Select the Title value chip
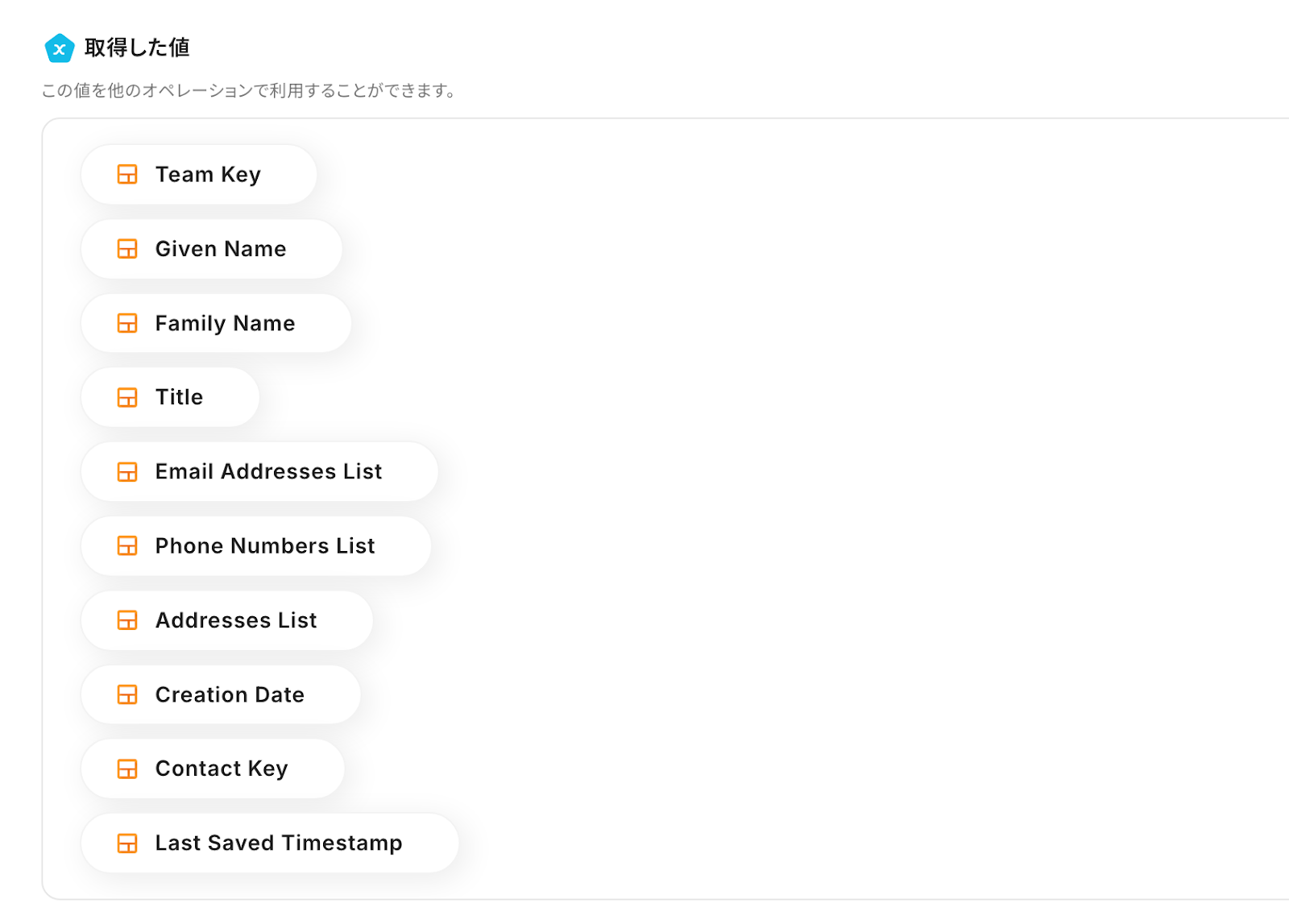The width and height of the screenshot is (1289, 924). tap(179, 397)
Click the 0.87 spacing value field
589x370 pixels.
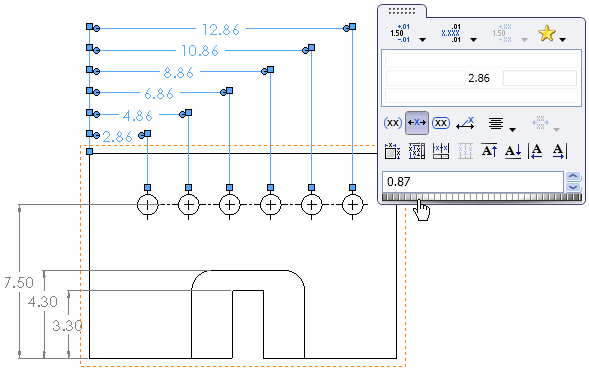pos(473,182)
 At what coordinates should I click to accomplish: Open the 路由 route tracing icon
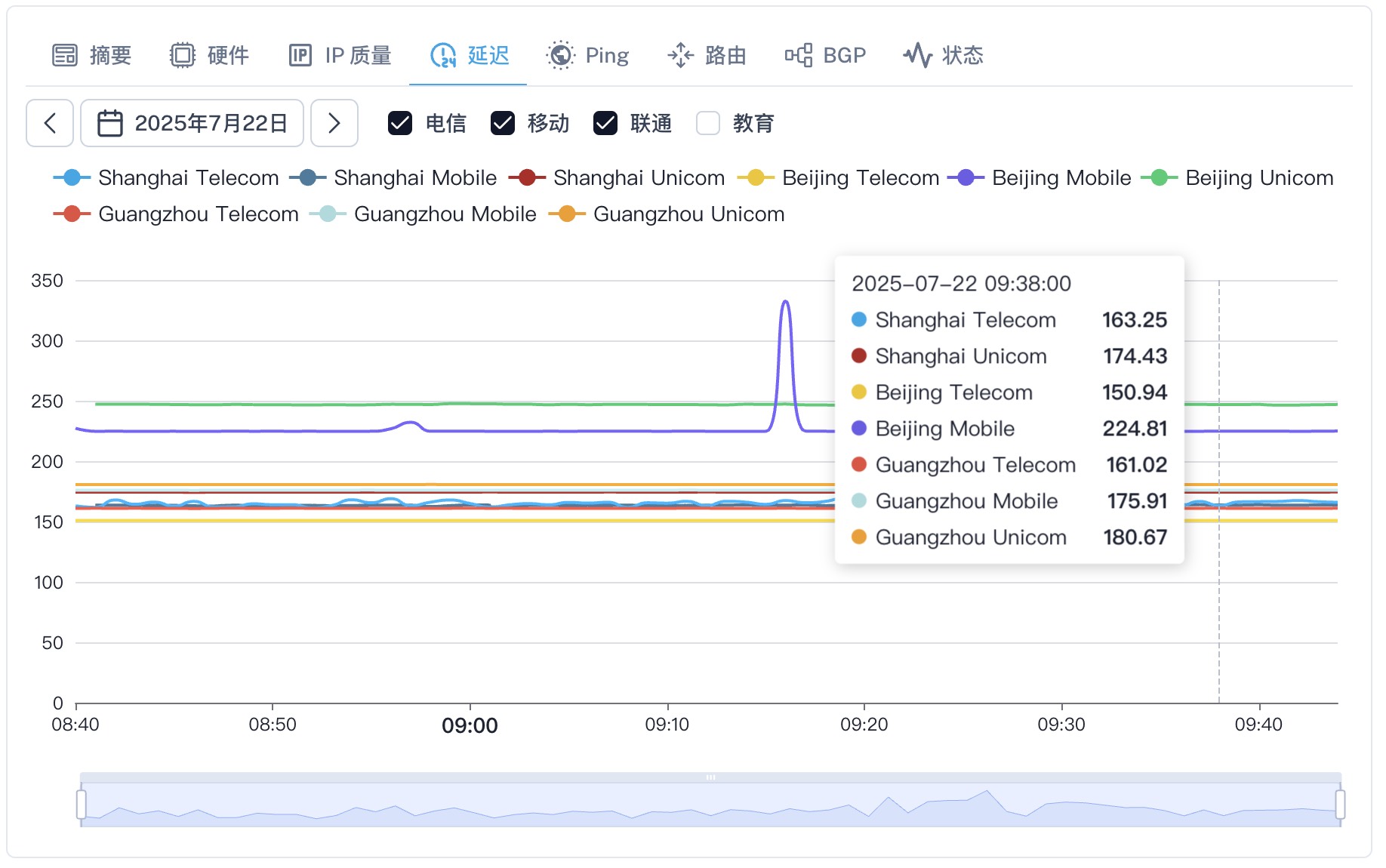pyautogui.click(x=681, y=54)
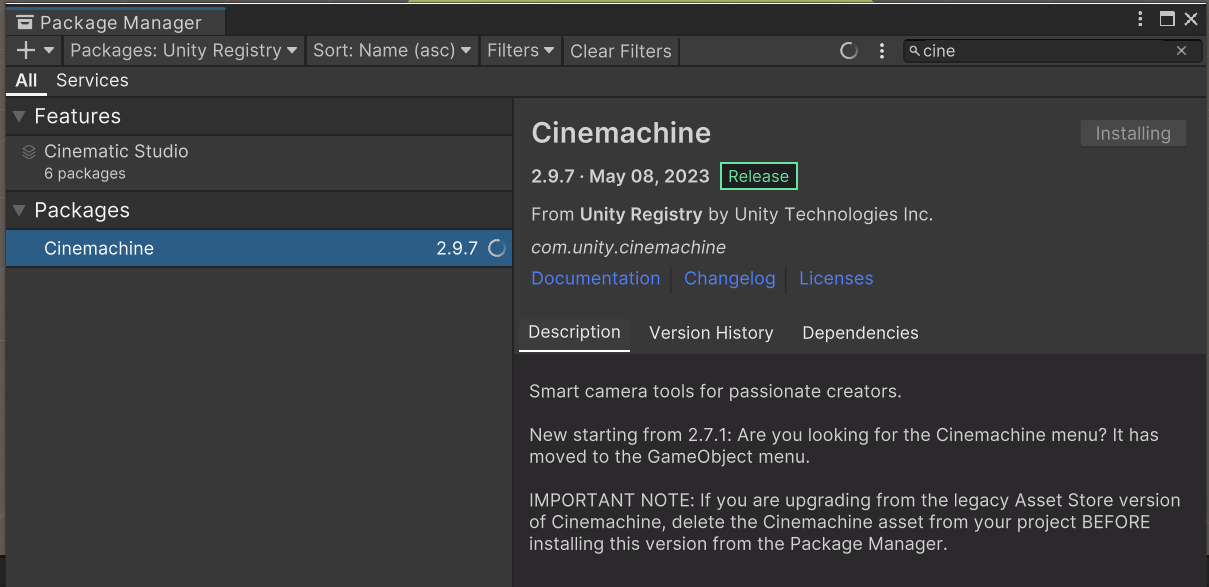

================================

## WRITTEN REQUEST
Put the rows above into a Markdown table with two columns, Number and Content, numbering each row and skipping any blank rows. Leave the pictures out.

## COMPLETED TASK
| Number | Content |
|---|---|
| 1 | Select the Title value chip |
| 2 | The width and height of the screenshot is (1289, 924). tap(179, 397) |
| 3 | Click the 0.87 spacing value field |
| 4 | 589x370 pixels. |
| 5 | pos(473,182) |
| 6 |  At what coordinates should I click to accomplish: Open the 路由 route tracing icon |
| 7 | pyautogui.click(x=681, y=54) |